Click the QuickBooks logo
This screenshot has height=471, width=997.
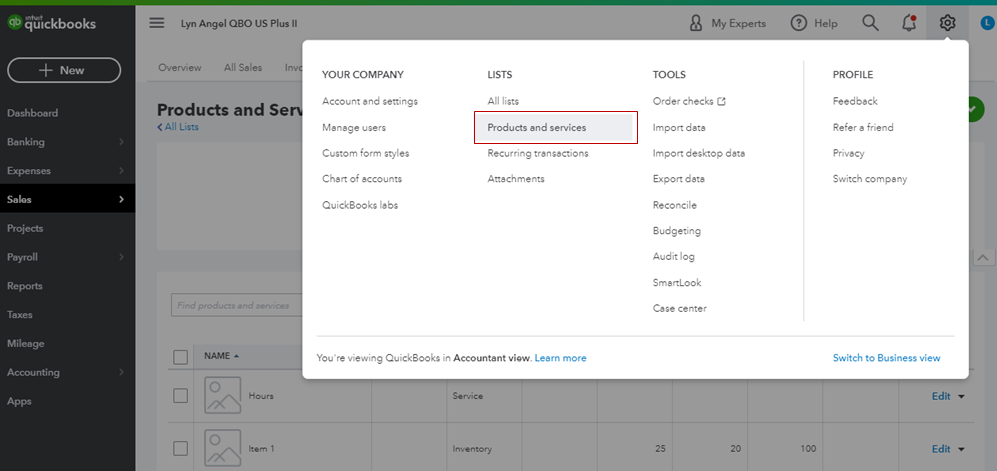point(52,24)
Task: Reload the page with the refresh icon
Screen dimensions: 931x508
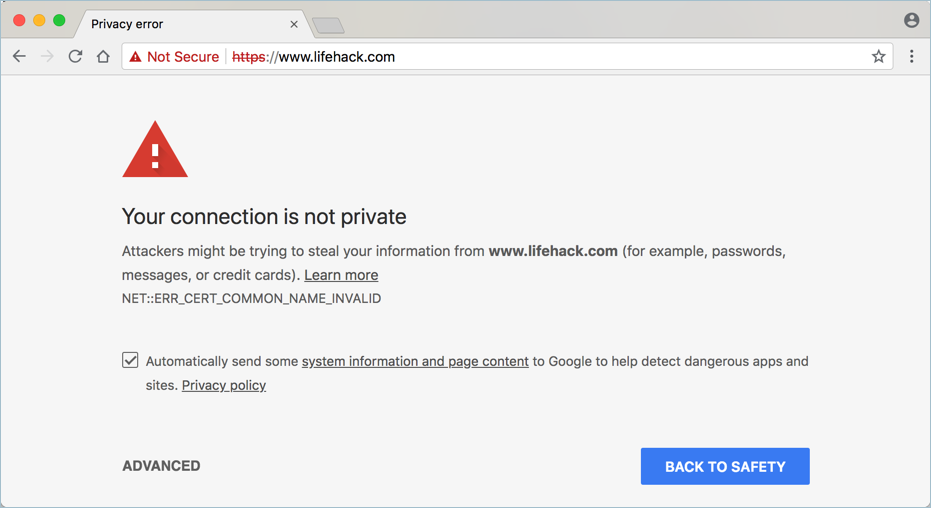Action: (x=75, y=57)
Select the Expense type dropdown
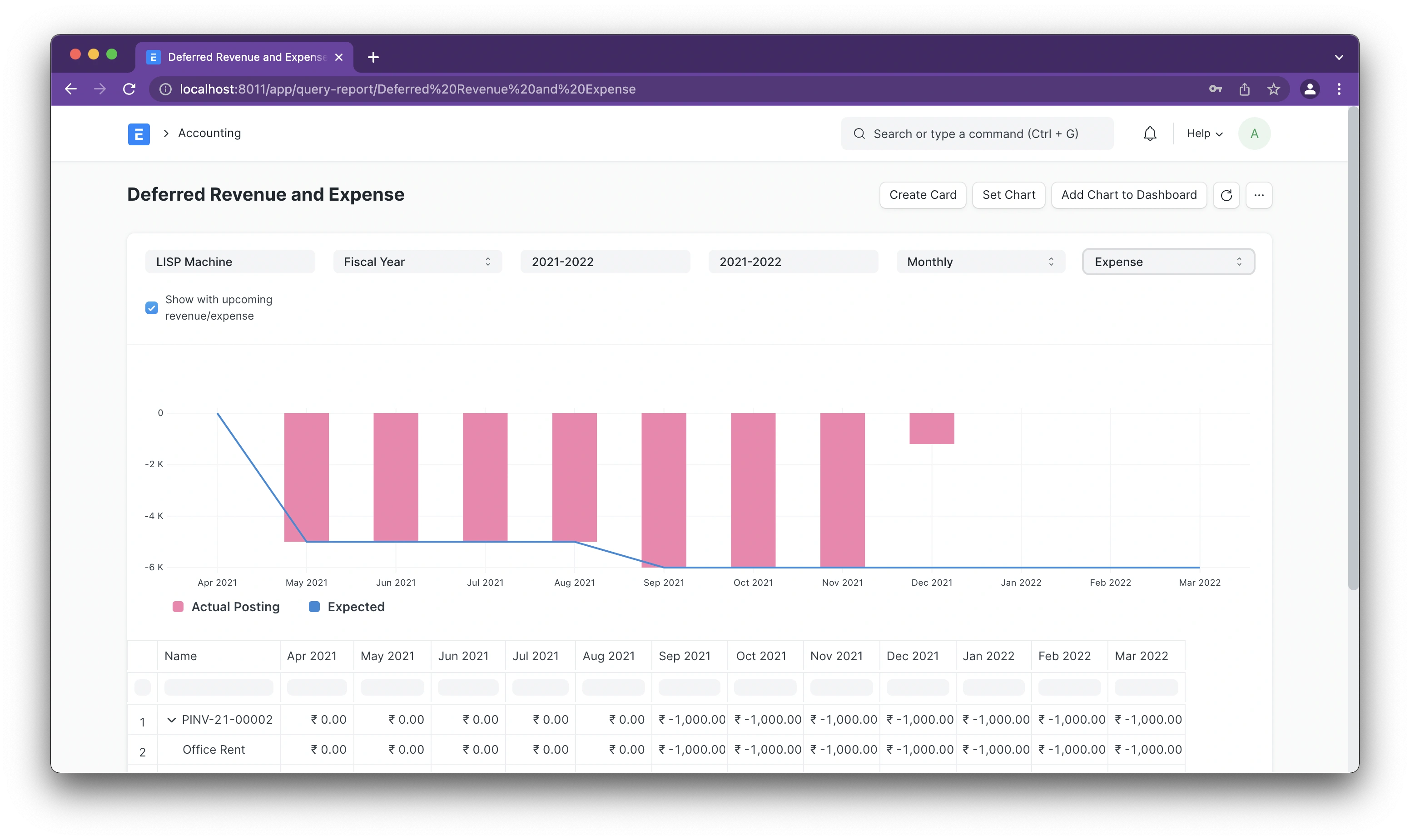1410x840 pixels. click(1166, 261)
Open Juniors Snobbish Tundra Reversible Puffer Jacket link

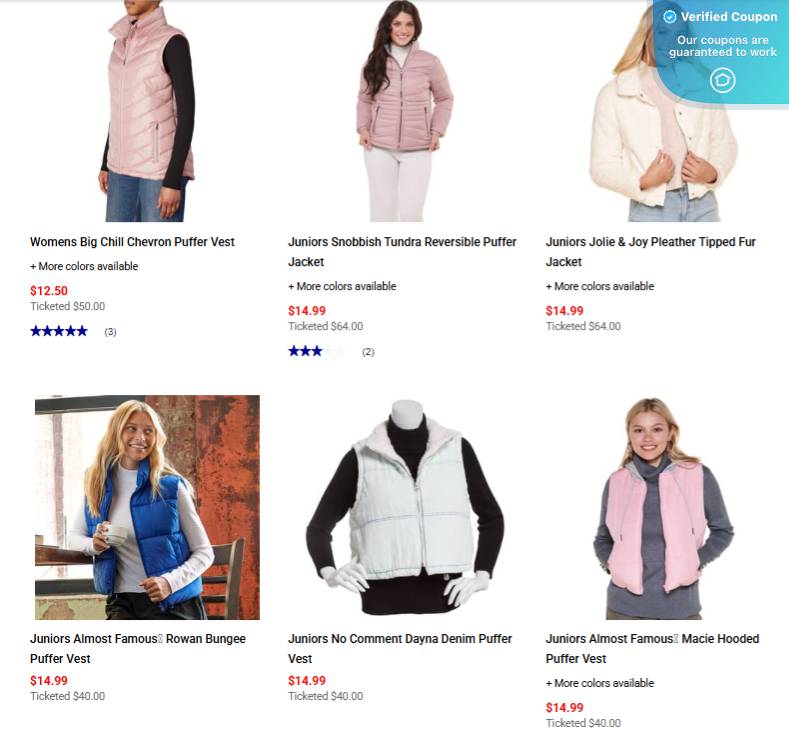click(402, 252)
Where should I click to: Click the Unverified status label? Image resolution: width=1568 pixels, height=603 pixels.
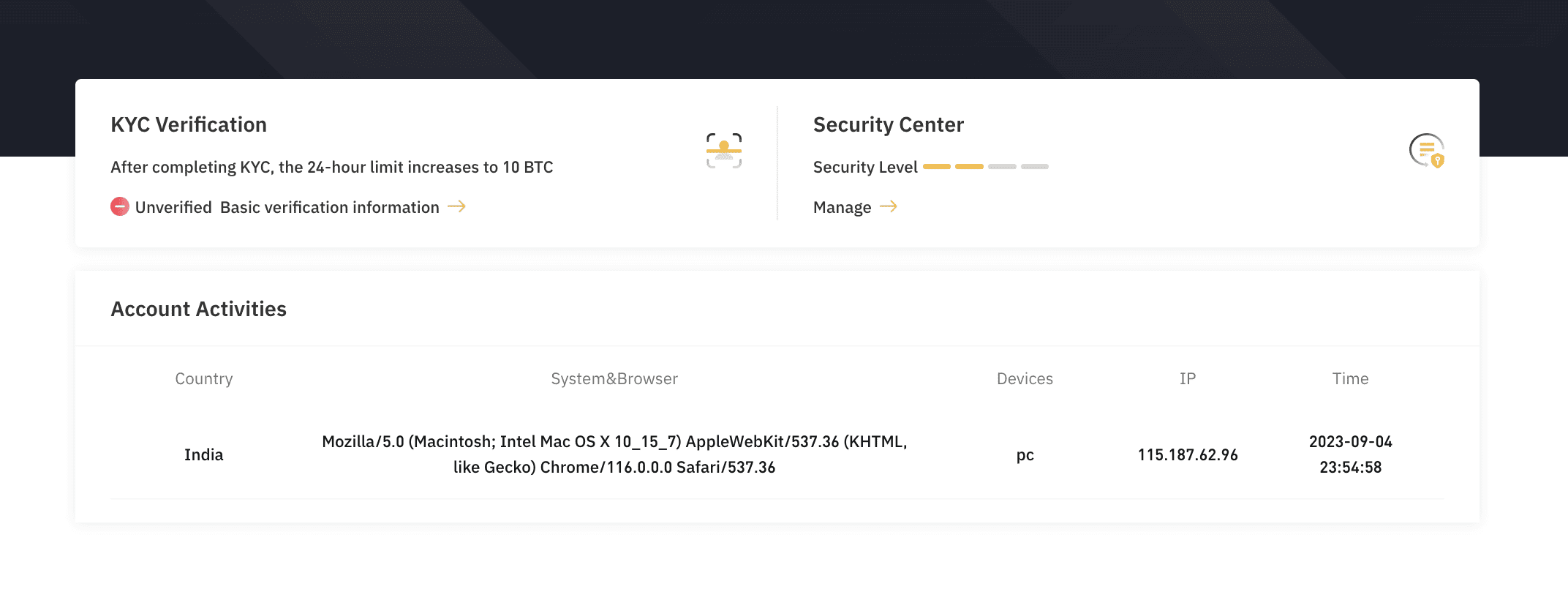tap(173, 207)

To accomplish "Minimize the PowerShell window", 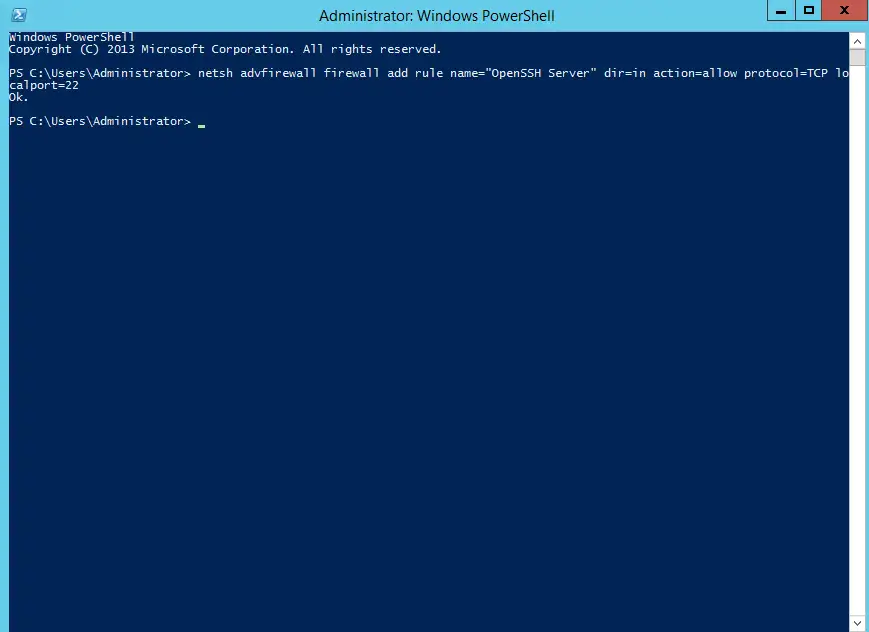I will (779, 11).
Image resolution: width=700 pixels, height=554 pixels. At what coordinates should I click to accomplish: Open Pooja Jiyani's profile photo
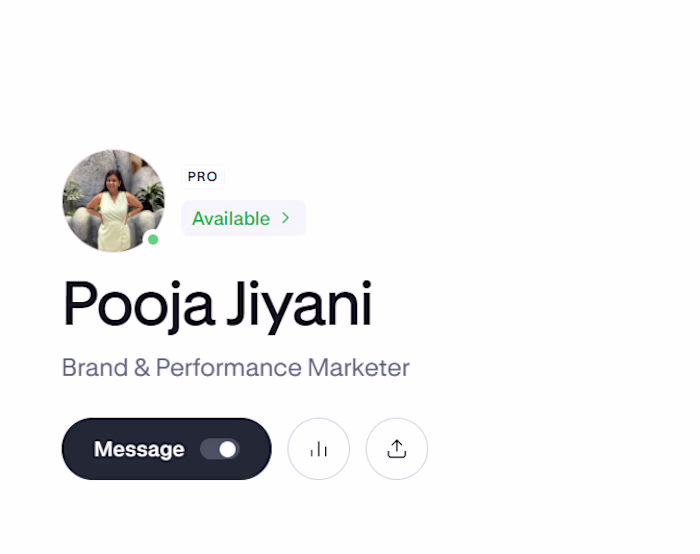113,201
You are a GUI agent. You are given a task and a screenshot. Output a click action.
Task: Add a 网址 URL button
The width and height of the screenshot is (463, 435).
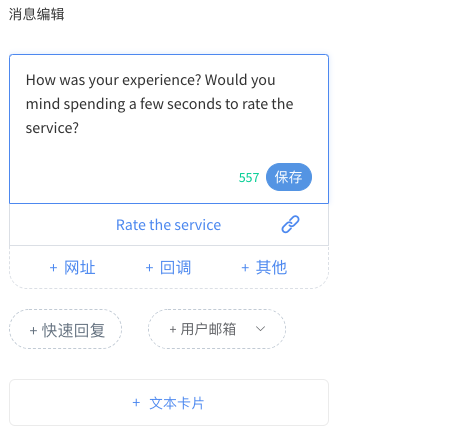[73, 268]
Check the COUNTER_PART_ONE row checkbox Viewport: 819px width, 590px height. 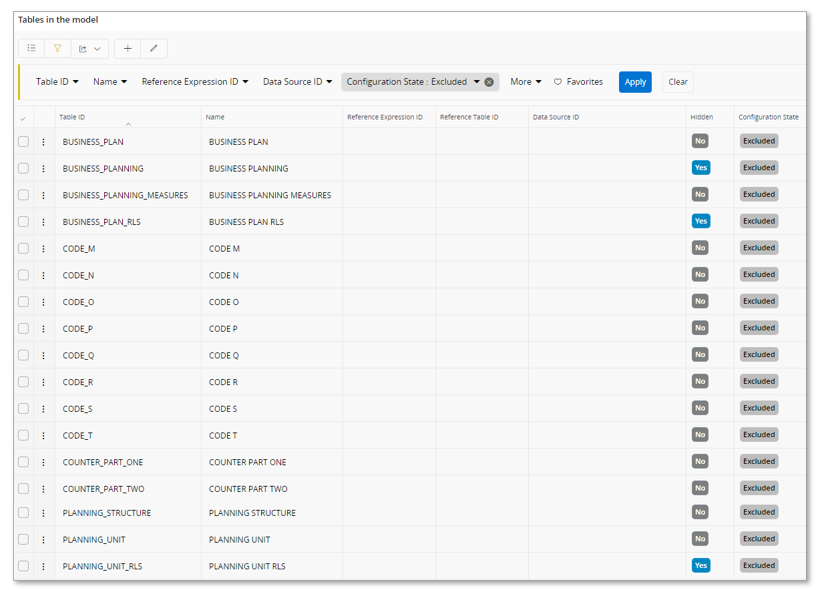click(x=23, y=462)
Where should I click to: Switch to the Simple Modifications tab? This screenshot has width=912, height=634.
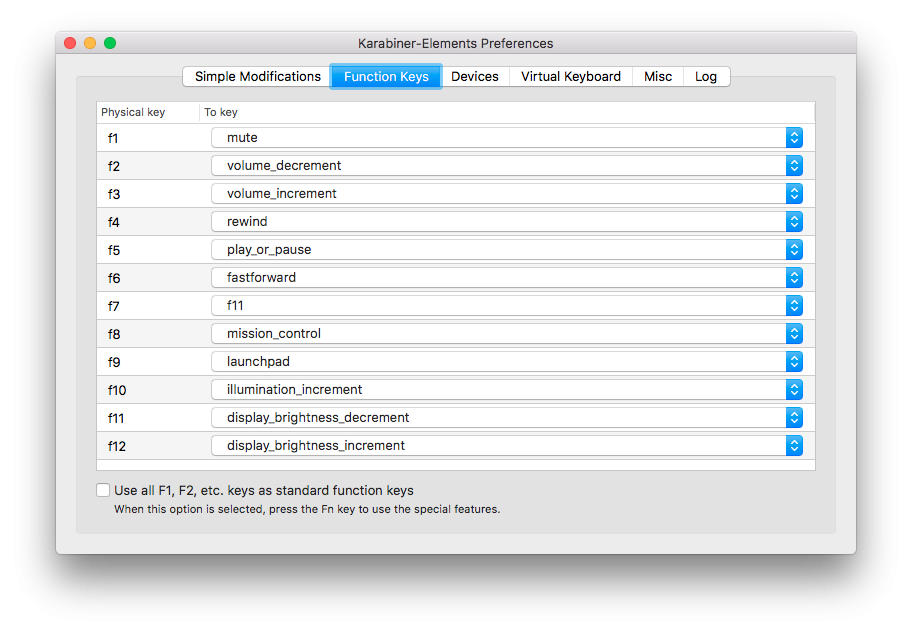pos(257,77)
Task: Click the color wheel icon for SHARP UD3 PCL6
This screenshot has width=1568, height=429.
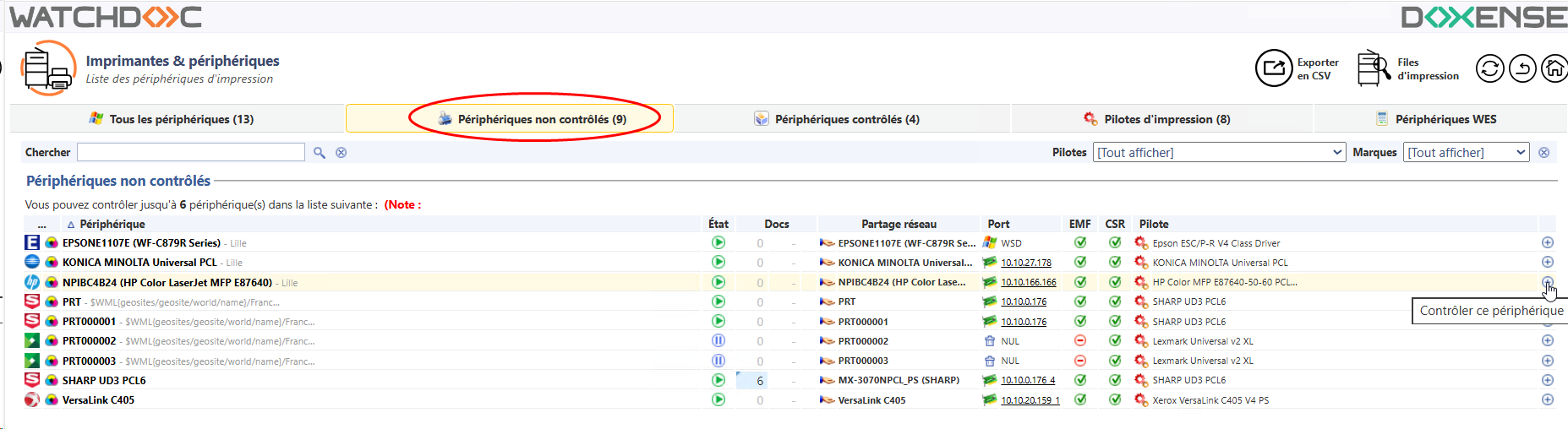Action: pyautogui.click(x=52, y=381)
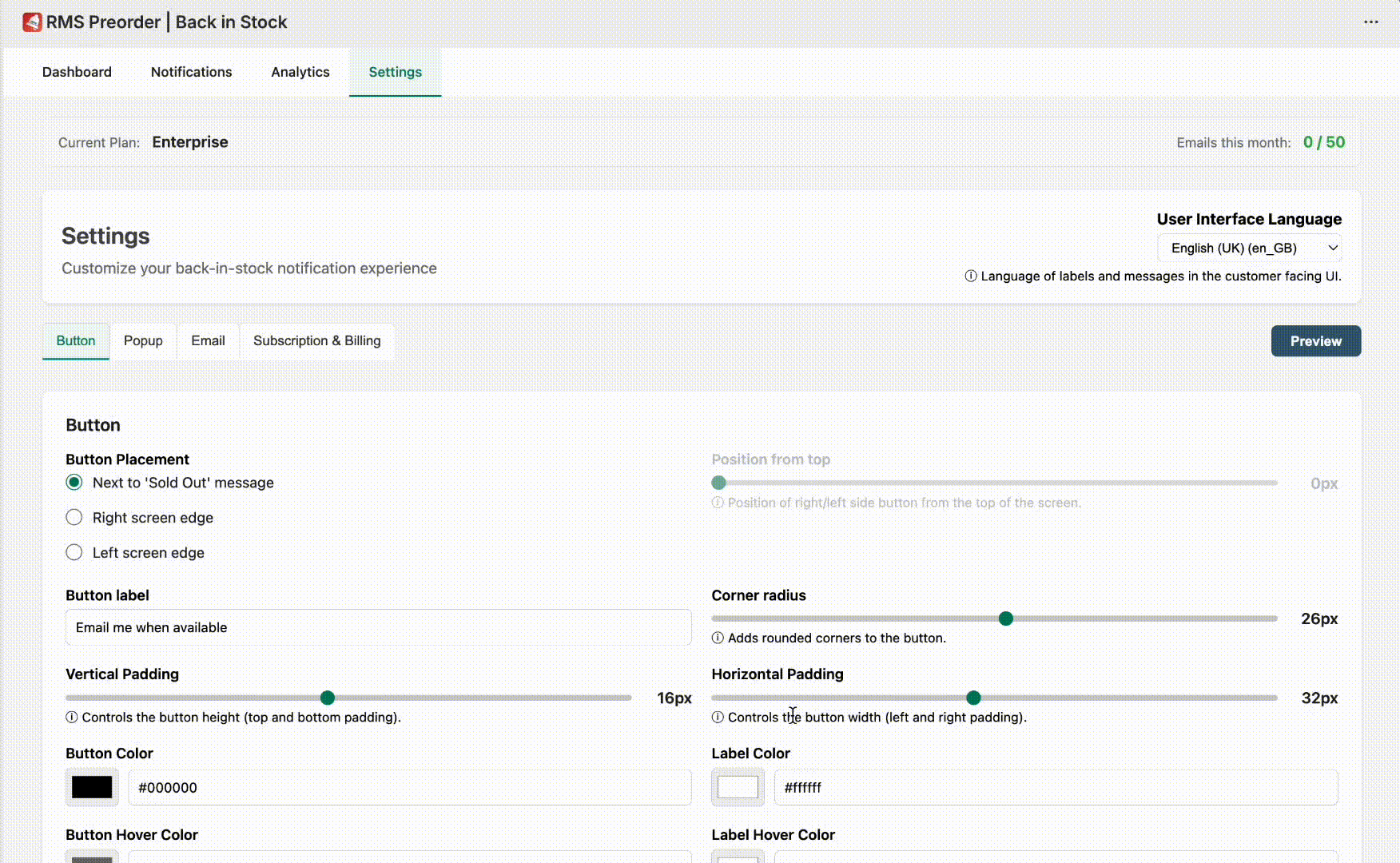
Task: Click info icon beside language description
Action: [x=970, y=276]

•••

- What needs to be done
The copy should hold exactly the lines from the line containing "Task: Click the" through the end of the data, both ends included, and no pictures.

- Output for this exercise
Task: Click the color wheel icon for SHARP UD3 PCL6
This screenshot has width=1568, height=429.
Action: pyautogui.click(x=52, y=381)
Task: Click info icon beside language description
Action: [x=970, y=276]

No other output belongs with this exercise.